Noise pollution and climate change threaten the orca species. Adam Ernster / Pexels Pexels Simplified License
All of Monterey Bay,and waters extending 25 miles south to Point Sur on the Big Sur coast will soon be a federally protected habitat area for orca, also known as “killer whales,” a species badly endangered by factors directly related to climate change, as well as noise pollution. Under the endangered species act, the feds will expand the current habitat area effective September 1, according to a Santa Cruz Sentinel report by Dennis L. Taylor.
Southern resident orca, which live along the west coast of the United States, face extinction with only about 75 believed to remain. And those last members of their species face a critical shortage of their staple food, Chinook salmon.
According to a 13-year study by the National Oceanic and Atmospheric Administration, released earlier this year, killer whales feed on a variety of smaller species but Chinook, or “king” salmon comprise the bulk of their diet. Even though the salmon are relatively hard for orca to find compared to other species, they must consume a 365-day diet of the fish to gain the proper nutrients required not only to survive but to produce and raise the new generations of killer whales.
It should be noted that “killer whales” are actually not whales at all, but dolphins — the largest members of the dolphin family.
Chinook salmon—which spawn in rivers then swim down to the ocean where orcas can catch them—are the fattiest fish in the orca diet, and the highest in calories, giving the killer whales the energy they require to stay alive in the ocean — though when salmon are in short supply the orca will switch their diet to other fish. And indeed, climate change that leads to drought and heat waves has reduced the whales supply of its favorite food.
In the Sacramento River, according to a Sacramento Bee report, the “heat dome” that settled in over large parts of northern California this summer raise the water temperature in the Sacramento river so sharply that almost all of the baby Chinook were expected to be, in essence, cooked to death by the time autumn rolls around, an the salmon start their swim to the ocean.
Even for salmon who avoid becoming an orca’s dinner, the expected life cycle of a Chinook is only three years, meaning that losing an entire year’s worth of juvenile salmon puts the entire species at risk, according to the Natural Resources Defense Council.
The fish cannot survive in water warmer than 56 degrees. Normally, according to the Bee report, water from Shasta Lake is kept at cool temperatures throughout the summer by the federal Bureau of Reclamation, meaning that water from the lake that is released into the river keeps overall temperatures down.
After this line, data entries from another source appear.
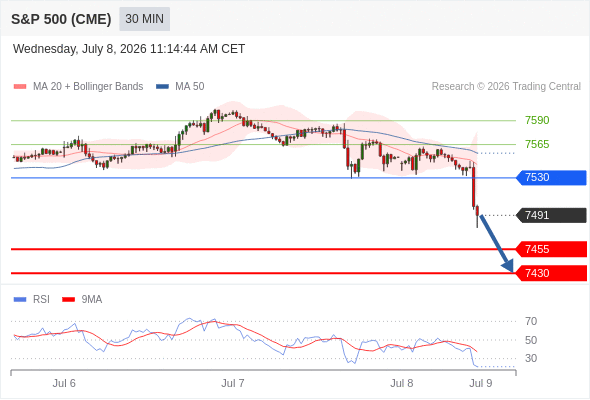The image size is (590, 400).
Task: Click the RSI 70 level label
Action: [531, 321]
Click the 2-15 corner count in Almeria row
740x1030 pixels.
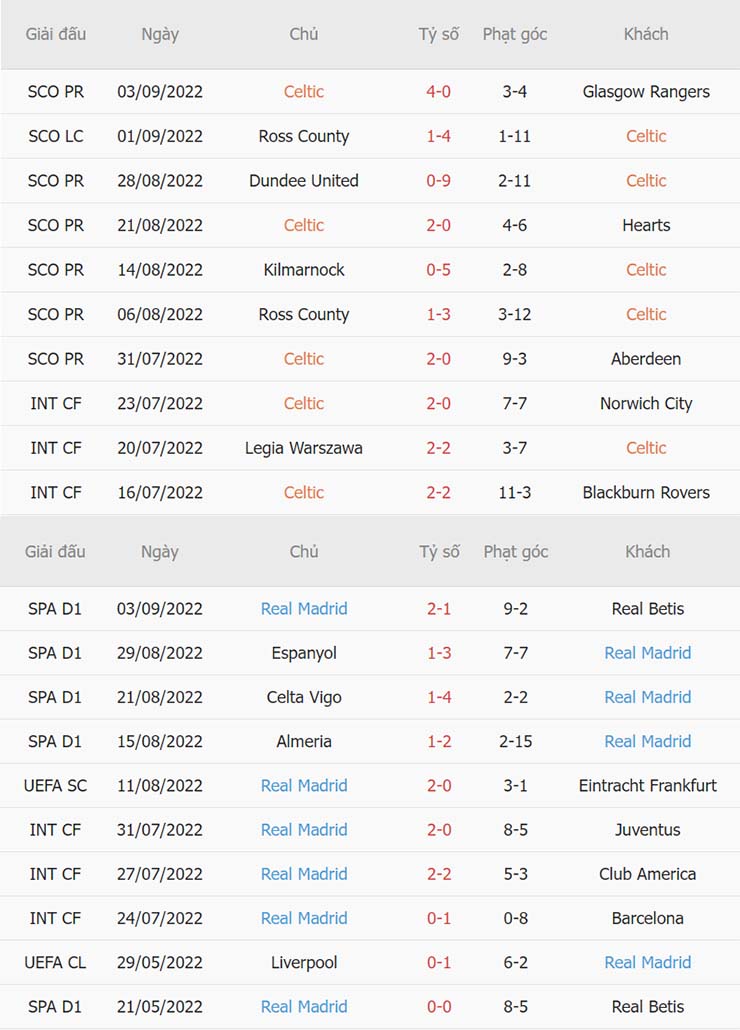click(x=515, y=742)
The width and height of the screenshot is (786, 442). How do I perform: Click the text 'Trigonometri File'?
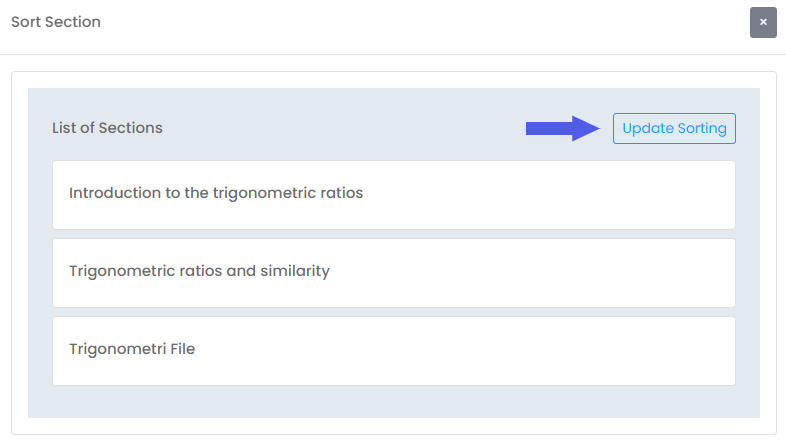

But this year, due to ongoing drought conditions in California, large amounts of the Shasta water have been drained off for agricultural use, leaving the amount left to keep salmon cool — and alive — likely insufficient.
The drought-driven salmon shortage, however, is not the only factor threatening the already-dwindling orca population. A problem familiar to most people who live in or near cities has also contributed to the orcas’ inability to find enough food — noise.
While humans rely primarily on sight, for the orca, sound is the primary sense used for survival. The killer whales produce a wide range of sounds not only to communicate with each other and to navigate the sea, but to forage for food as well.
Noise pollution from boats — including whale-watching vessels — commercial ships, and oil drilling have severely impaired the killer whales’ ability to use sound to find food. Combined with the shortage of their staple salmon, human-generated noise has the effect on the whales that removing half the food from a grocery store, then turning out the lights and plunging the store into darkness would have on humans trying to shop for food to stock the refrigerator.
Scientists who study orca communication have even recorded the whales raising their voices—shouting, basically—to hear themselves over human-created oceanic noise.
The NOAA cited noise pollution as one of the main factors in its decision to expand the protected orca habitat around Monterey Bay.
“When vessels are present, killer whales hunt less and travel more,” the NOAA said in a statement, quoted by the Sentinel. “Noise interference from vessels, as well as from industrial and military activities, interrupts killer whales’ ability to use sound, which in turn disturbs their feeding, communication and orientation.”